- Opening Delimiter -

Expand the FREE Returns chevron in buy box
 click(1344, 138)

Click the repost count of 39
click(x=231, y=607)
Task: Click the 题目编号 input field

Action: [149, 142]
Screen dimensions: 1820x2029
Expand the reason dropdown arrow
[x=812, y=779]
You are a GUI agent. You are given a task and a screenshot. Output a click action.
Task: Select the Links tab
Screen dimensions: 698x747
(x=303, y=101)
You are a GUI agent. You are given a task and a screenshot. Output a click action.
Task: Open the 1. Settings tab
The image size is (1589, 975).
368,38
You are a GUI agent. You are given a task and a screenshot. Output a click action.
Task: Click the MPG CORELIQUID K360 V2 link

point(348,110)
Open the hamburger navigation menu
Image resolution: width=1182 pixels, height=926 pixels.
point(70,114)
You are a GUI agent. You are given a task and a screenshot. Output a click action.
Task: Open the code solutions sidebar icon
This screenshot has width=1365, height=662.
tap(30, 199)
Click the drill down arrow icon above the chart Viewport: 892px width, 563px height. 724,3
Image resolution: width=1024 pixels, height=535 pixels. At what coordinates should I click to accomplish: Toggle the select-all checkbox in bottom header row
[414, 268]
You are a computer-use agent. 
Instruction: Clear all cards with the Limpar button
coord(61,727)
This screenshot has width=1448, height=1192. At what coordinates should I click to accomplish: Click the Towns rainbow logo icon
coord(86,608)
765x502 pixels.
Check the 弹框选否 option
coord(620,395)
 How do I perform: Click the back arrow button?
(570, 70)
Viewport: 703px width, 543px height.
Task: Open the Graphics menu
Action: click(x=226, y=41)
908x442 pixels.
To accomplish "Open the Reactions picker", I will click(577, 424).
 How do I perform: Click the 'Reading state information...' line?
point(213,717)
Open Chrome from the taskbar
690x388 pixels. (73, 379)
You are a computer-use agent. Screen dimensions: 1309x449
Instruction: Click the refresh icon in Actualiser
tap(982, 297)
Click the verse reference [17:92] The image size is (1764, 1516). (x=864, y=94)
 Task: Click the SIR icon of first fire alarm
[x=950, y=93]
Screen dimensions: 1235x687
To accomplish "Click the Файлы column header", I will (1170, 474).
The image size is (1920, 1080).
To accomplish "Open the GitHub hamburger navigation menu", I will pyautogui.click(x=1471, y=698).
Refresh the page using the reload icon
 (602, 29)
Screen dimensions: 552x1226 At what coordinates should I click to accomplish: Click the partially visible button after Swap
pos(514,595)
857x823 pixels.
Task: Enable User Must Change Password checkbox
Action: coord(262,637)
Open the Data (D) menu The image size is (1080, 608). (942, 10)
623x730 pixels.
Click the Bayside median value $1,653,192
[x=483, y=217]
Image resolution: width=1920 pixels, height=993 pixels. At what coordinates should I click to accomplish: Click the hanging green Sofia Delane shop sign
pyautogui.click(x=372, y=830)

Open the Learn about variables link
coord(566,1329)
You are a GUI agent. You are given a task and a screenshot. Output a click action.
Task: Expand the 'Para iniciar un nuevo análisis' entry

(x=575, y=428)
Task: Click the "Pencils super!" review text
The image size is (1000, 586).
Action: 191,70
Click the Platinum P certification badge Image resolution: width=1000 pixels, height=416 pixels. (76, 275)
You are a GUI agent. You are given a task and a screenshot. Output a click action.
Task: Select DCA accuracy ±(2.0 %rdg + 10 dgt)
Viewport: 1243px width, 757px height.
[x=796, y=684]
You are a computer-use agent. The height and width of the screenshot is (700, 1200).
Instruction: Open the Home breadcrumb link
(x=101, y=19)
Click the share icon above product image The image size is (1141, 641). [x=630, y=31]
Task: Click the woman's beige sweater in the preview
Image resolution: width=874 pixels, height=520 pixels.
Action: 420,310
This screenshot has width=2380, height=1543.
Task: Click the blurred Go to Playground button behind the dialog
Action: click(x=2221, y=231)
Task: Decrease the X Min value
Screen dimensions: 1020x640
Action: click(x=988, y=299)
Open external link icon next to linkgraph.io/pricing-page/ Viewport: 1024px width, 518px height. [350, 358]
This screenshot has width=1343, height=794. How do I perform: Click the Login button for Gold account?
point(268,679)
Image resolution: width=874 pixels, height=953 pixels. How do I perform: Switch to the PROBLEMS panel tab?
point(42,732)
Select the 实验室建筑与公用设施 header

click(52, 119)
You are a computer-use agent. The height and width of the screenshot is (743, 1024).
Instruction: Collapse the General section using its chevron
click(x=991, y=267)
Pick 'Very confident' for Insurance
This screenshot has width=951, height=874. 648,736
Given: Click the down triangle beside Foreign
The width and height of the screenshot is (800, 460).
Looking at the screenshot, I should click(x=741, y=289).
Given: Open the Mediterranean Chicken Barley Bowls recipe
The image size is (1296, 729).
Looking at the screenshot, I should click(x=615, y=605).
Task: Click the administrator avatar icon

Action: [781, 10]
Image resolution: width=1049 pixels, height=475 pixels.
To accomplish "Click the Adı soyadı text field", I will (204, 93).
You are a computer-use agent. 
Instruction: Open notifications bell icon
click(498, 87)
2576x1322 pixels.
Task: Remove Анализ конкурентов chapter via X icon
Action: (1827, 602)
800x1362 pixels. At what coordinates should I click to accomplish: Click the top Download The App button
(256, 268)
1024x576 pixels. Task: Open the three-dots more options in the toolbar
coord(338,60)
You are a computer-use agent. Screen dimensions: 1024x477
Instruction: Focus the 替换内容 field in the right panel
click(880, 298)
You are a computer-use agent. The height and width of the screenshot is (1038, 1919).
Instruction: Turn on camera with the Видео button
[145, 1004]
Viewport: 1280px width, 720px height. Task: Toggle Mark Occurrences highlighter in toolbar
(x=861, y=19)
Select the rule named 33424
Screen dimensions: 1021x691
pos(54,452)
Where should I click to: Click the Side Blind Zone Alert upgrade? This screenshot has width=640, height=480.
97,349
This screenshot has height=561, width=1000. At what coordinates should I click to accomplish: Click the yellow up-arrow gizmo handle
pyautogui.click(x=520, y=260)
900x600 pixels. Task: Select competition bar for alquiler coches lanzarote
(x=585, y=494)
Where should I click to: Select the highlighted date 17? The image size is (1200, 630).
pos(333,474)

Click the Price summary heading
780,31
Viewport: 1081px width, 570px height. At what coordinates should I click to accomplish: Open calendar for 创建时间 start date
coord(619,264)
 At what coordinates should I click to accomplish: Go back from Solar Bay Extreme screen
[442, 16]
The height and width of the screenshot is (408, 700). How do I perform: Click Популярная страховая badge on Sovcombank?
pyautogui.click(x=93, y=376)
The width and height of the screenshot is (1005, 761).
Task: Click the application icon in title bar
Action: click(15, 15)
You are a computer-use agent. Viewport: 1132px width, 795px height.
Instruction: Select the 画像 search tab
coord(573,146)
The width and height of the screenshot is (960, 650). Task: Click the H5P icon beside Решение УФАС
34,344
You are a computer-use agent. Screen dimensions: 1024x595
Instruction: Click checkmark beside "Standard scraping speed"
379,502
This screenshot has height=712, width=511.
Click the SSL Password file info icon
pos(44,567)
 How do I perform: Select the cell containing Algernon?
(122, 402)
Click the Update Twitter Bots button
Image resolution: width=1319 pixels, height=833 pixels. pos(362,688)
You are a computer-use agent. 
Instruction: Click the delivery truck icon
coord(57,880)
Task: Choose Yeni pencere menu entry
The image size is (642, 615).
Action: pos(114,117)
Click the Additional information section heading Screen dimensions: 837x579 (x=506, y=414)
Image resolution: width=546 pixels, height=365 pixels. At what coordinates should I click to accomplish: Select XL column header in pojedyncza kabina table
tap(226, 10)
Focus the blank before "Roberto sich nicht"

- Closing Delimiter -

Please copy out each record, character for character.

◆ Completed task
Expand the FREE Returns chevron in buy box
 click(1344, 138)

Click the repost count of 39
click(x=231, y=607)
Task: Click the 题目编号 input field

Action: [149, 142]
Screen dimensions: 1820x2029
Expand the reason dropdown arrow
[x=812, y=779]
You are a GUI agent. You are given a task and a screenshot. Output a click action.
Task: Select the Links tab
Screen dimensions: 698x747
(x=303, y=101)
You are a GUI agent. You are given a task and a screenshot. Output a click action.
Task: Open the 1. Settings tab
The image size is (1589, 975).
368,38
You are a GUI agent. You are given a task and a screenshot. Output a click action.
Task: Click the MPG CORELIQUID K360 V2 link

point(348,110)
Open the hamburger navigation menu
Image resolution: width=1182 pixels, height=926 pixels.
point(70,114)
You are a GUI agent. You are given a task and a screenshot. Output a click action.
Task: Open the code solutions sidebar icon
This screenshot has width=1365, height=662.
tap(30, 199)
Click the drill down arrow icon above the chart Viewport: 892px width, 563px height. 724,3
Image resolution: width=1024 pixels, height=535 pixels. At what coordinates should I click to accomplish: Toggle the select-all checkbox in bottom header row
[414, 268]
You are a computer-use agent. 
Instruction: Clear all cards with the Limpar button
coord(61,727)
This screenshot has width=1448, height=1192. At what coordinates should I click to accomplish: Click the Towns rainbow logo icon
coord(86,608)
765x502 pixels.
Check the 弹框选否 option
coord(620,395)
 How do I perform: Click the back arrow button?
(570, 70)
Viewport: 703px width, 543px height.
Task: Open the Graphics menu
Action: click(x=226, y=41)
908x442 pixels.
To accomplish "Open the Reactions picker", I will click(577, 424).
 How do I perform: Click the 'Reading state information...' line?
point(213,717)
Open Chrome from the taskbar
690x388 pixels. (73, 379)
You are a computer-use agent. Screen dimensions: 1309x449
Instruction: Click the refresh icon in Actualiser
tap(982, 297)
Click the verse reference [17:92] The image size is (1764, 1516). (x=864, y=94)
 Task: Click the SIR icon of first fire alarm
[x=950, y=93]
Screen dimensions: 1235x687
To accomplish "Click the Файлы column header", I will (1170, 474).
The image size is (1920, 1080).
To accomplish "Open the GitHub hamburger navigation menu", I will pyautogui.click(x=1471, y=698).
Refresh the page using the reload icon
 (602, 29)
Screen dimensions: 552x1226 At what coordinates should I click to accomplish: Click the partially visible button after Swap
pos(514,595)
857x823 pixels.
Task: Enable User Must Change Password checkbox
Action: coord(262,637)
Open the Data (D) menu The image size is (1080, 608). (942, 10)
623x730 pixels.
Click the Bayside median value $1,653,192
[x=483, y=217]
Image resolution: width=1920 pixels, height=993 pixels. At what coordinates should I click to accomplish: Click the hanging green Sofia Delane shop sign
pyautogui.click(x=372, y=830)

Open the Learn about variables link
coord(566,1329)
You are a GUI agent. You are given a task and a screenshot. Output a click action.
Task: Expand the 'Para iniciar un nuevo análisis' entry

(x=575, y=428)
Task: Click the "Pencils super!" review text
The image size is (1000, 586).
Action: 191,70
Click the Platinum P certification badge Image resolution: width=1000 pixels, height=416 pixels. (76, 275)
You are a GUI agent. You are given a task and a screenshot. Output a click action.
Task: Select DCA accuracy ±(2.0 %rdg + 10 dgt)
Viewport: 1243px width, 757px height.
[x=796, y=684]
You are a computer-use agent. The height and width of the screenshot is (700, 1200).
Instruction: Open the Home breadcrumb link
(x=101, y=19)
Click the share icon above product image The image size is (1141, 641). [x=630, y=31]
Task: Click the woman's beige sweater in the preview
Image resolution: width=874 pixels, height=520 pixels.
Action: 420,310
This screenshot has width=2380, height=1543.
Task: Click the blurred Go to Playground button behind the dialog
Action: click(x=2221, y=231)
Task: Decrease the X Min value
Screen dimensions: 1020x640
Action: click(x=988, y=299)
Open external link icon next to linkgraph.io/pricing-page/ Viewport: 1024px width, 518px height. [350, 358]
This screenshot has width=1343, height=794. How do I perform: Click the Login button for Gold account?
point(268,679)
Image resolution: width=874 pixels, height=953 pixels. How do I perform: Switch to the PROBLEMS panel tab?
point(42,732)
Select the 实验室建筑与公用设施 header

click(52, 119)
You are a computer-use agent. The height and width of the screenshot is (743, 1024).
Instruction: Collapse the General section using its chevron
click(x=991, y=267)
Pick 'Very confident' for Insurance
This screenshot has width=951, height=874. 648,736
Given: Click the down triangle beside Foreign
The width and height of the screenshot is (800, 460).
Looking at the screenshot, I should click(x=741, y=289).
Given: Open the Mediterranean Chicken Barley Bowls recipe
The image size is (1296, 729).
Looking at the screenshot, I should click(x=615, y=605).
Task: Click the administrator avatar icon

Action: [781, 10]
Image resolution: width=1049 pixels, height=475 pixels.
To accomplish "Click the Adı soyadı text field", I will (204, 93).
You are a computer-use agent. 
Instruction: Open notifications bell icon
click(498, 87)
2576x1322 pixels.
Task: Remove Анализ конкурентов chapter via X icon
Action: (1827, 602)
800x1362 pixels. At what coordinates should I click to accomplish: Click the top Download The App button
(256, 268)
1024x576 pixels. Task: Open the three-dots more options in the toolbar
coord(338,60)
You are a computer-use agent. Screen dimensions: 1024x477
Instruction: Focus the 替换内容 field in the right panel
click(880, 298)
You are a computer-use agent. The height and width of the screenshot is (1038, 1919).
Instruction: Turn on camera with the Видео button
[145, 1004]
Viewport: 1280px width, 720px height. Task: Toggle Mark Occurrences highlighter in toolbar
(x=861, y=19)
Select the rule named 33424
Screen dimensions: 1021x691
pos(54,452)
Where should I click to: Click the Side Blind Zone Alert upgrade? This screenshot has width=640, height=480.
97,349
This screenshot has height=561, width=1000. At what coordinates should I click to accomplish: Click the yellow up-arrow gizmo handle
pyautogui.click(x=520, y=260)
900x600 pixels. Task: Select competition bar for alquiler coches lanzarote
(x=585, y=494)
Where should I click to: Select the highlighted date 17? The image size is (1200, 630).
pos(333,474)

Click the Price summary heading
780,31
Viewport: 1081px width, 570px height. At what coordinates should I click to accomplish: Open calendar for 创建时间 start date
coord(619,264)
 At what coordinates should I click to accomplish: Go back from Solar Bay Extreme screen
[442, 16]
The height and width of the screenshot is (408, 700). How do I perform: Click Популярная страховая badge on Sovcombank?
pyautogui.click(x=93, y=376)
The width and height of the screenshot is (1005, 761).
Task: Click the application icon in title bar
Action: click(15, 15)
You are a computer-use agent. Viewport: 1132px width, 795px height.
Instruction: Select the 画像 search tab
coord(573,146)
The width and height of the screenshot is (960, 650). Task: Click the H5P icon beside Решение УФАС
34,344
You are a computer-use agent. Screen dimensions: 1024x595
Instruction: Click checkmark beside "Standard scraping speed"
379,502
This screenshot has height=712, width=511.
Click the SSL Password file info icon
pos(44,567)
 How do I perform: Select the cell containing Algernon?
(122, 402)
Click the Update Twitter Bots button
Image resolution: width=1319 pixels, height=833 pixels. pos(362,688)
You are a computer-use agent. 
Instruction: Click the delivery truck icon
coord(57,880)
Task: Choose Yeni pencere menu entry
The image size is (642, 615).
Action: pos(114,117)
Click the Additional information section heading Screen dimensions: 837x579 (x=506, y=414)
Image resolution: width=546 pixels, height=365 pixels. At what coordinates should I click to accomplish: Select XL column header in pojedyncza kabina table
tap(226, 10)
Focus the blank before "Roberto sich nicht"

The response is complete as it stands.